Prosternée, elle reprit sa phrase, en bégayant un peu au début mais en articulant avec soin. « Mon seigneur Cristóbal Colon, je suis venue vous servir d’interprète. »
Seul le silence lui répondit. Elle leva le visage et vit les hommes blancs conférer entre eux, les yeux écarquillés de stupéfaction. Elle essaya de comprendre leurs propos, mais ils parlaient trop vite.
« Que disent-ils ? demanda Guacanagari.
— Comment veux-tu que j’entende si tu parles en même temps ? » répliqua-t-elle. C’était de l’impudence caractérisée, mais, si Diko avait raison, Guacanagari n’aurait bientôt plus d’emprise sur elle.
Enfin. Colon s’avança vers elle.
« Comment as-tu appris l’espagnol, mon enfant ? » s’enquit-il. Il avait un débit rapide et un accent différent de celui de Voit-dans-le-Noir, mais c’était précisément la question prévue.
« J’ai appris cette langue afin de connaître le Christ. »
Si sa maîtrise de l’espagnol avait jeté l’émoi parmi les hommes blancs, ses derniers mots les laissèrent sidérés. Les discussions à voix basse reprirent de plus belle.
« Que lui as-tu dit ? demanda Guacanagari d’une voix tendue.
— Il voulait savoir comment j’avais appris sa langue et je le lui ai dit.
— Je t’avais défendu de parler de Voit-dans-le-Noir ! gronda Guacanagari.
— Je n’ai pas prononcé son nom. J’ai parlé du dieu qu’ils vénèrent.
— J’ai l’impression que tu me trahis, fit Guacanagari.
— Non », répondit Chipa.
Lorsque Colon s’approcha de nouveau, l’homme aux vêtements volumineux l’accompagnait.
« Cet homme s’appelle Rodrigo Sânchez de Segovia et c’est l’inspecteur royal de la flotte, fit Colon. Il voudrait te poser une question… »
Les titres ne signifiaient rien pour Chipa. C’était à Colon qu’elle devait s’adresser.
« Comment connais-tu le Christ ? demanda Segovia.

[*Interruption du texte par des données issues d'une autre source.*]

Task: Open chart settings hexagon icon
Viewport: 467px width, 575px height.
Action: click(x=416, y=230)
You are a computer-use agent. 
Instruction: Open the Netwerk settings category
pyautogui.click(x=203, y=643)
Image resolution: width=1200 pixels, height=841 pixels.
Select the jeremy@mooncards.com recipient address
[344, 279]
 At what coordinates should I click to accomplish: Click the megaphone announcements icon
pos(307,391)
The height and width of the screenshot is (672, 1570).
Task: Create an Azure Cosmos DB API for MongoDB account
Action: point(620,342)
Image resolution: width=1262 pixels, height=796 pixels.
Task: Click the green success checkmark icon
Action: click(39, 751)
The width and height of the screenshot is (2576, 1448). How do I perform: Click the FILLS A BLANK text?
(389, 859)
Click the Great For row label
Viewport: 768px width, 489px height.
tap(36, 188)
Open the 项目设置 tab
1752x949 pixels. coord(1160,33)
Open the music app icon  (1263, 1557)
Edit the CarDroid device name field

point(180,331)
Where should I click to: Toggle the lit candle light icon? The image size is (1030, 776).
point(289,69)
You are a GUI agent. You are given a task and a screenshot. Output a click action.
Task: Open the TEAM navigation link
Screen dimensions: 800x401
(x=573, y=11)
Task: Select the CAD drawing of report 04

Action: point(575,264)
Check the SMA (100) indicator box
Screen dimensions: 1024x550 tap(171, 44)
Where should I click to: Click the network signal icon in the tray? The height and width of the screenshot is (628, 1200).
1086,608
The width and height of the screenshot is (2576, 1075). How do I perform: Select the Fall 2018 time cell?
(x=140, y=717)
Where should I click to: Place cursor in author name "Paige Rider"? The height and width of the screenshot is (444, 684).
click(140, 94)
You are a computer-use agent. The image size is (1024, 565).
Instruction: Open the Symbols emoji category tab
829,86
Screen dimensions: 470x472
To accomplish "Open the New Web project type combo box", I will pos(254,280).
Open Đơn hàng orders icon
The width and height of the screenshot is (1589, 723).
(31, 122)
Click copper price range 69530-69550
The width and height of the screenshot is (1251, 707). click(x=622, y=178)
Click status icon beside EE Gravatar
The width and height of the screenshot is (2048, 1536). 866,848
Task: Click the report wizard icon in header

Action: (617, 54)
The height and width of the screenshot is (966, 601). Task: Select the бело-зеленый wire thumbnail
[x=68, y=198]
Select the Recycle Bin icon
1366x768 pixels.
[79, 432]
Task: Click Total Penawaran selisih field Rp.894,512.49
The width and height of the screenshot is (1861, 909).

— Voit-dans-le-Noir nous a recommandé de guetter la venue d’un homme qui nous ferait connaître le Christ. »
Segovia sourit.
« Je suis cet homme.
— Non, messire, répondit Chipa. C’est Colon. »
Elle n’eut aucun mal à déchiffrer les expressions des hommes blancs – ils affichaient tout ce qu’ils ressentaient. Segovia était très en colère ; cependant il recula et laissa Colon seul en avant du groupe.
« Qui est ce Voit-dans-le-Noir ? demanda-t-il.
— Mon professeur, répondit Chipa. Elle a fait cadeau de moi à Guacanagari pour qu’il m’amène à vous. Mais Guacanagari n’est pas mon maître.
— C’est Voit-dans-le-Noir ta maîtresse ?
— Je n’ai pas d’autre maître que le Christ », dit-elle – déclaration la plus importante de toutes, lui avait affirmé Voit-dans-le-Noir. Et là, tandis que Colon la dévisageait sans mot dire, elle prononça la phrase dont elle ignorait le sens car elle était dans une langue inconnue. C’était du génois et seul Cristoforo la comprit lorsqu’elle dit les mots qu’il avait déjà entendus sur une plage non loin de Lagos : « Je t’ai sauvé afin que tu portes la Croix. »
Il tomba à genoux et débita une phrase probablement dans le même dialecte.
« Je ne parle pas cette langue, messire, fit Chipa.
— Que se passe-t-il ? intervint Guacanagari.